• _Exercise instructions_
Pictures do not belong in the copy. Return all of the entries exactly.

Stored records
□ □ □ □ □

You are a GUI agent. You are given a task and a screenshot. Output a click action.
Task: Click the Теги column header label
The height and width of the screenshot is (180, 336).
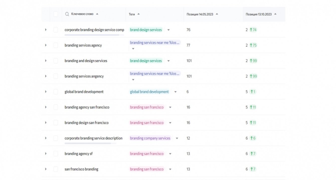coord(132,14)
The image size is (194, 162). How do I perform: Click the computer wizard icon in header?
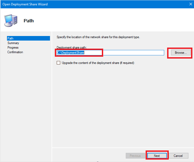tap(11, 20)
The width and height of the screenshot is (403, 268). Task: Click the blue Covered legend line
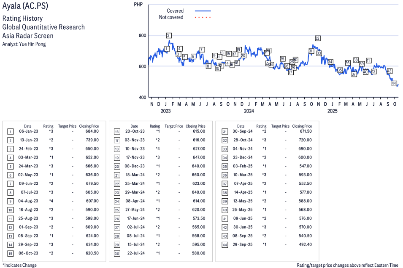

□ □ □ □ □

• _Response to this task_
You are a GUI agent. You are given a task and a screenshot. Output a click action.
Task: Click the Теги column header label
The height and width of the screenshot is (180, 336).
coord(132,14)
The image size is (194, 162). How do I perform: Click the computer wizard icon in header?
tap(11, 20)
The width and height of the screenshot is (403, 268). Task: Click the blue Covered legend line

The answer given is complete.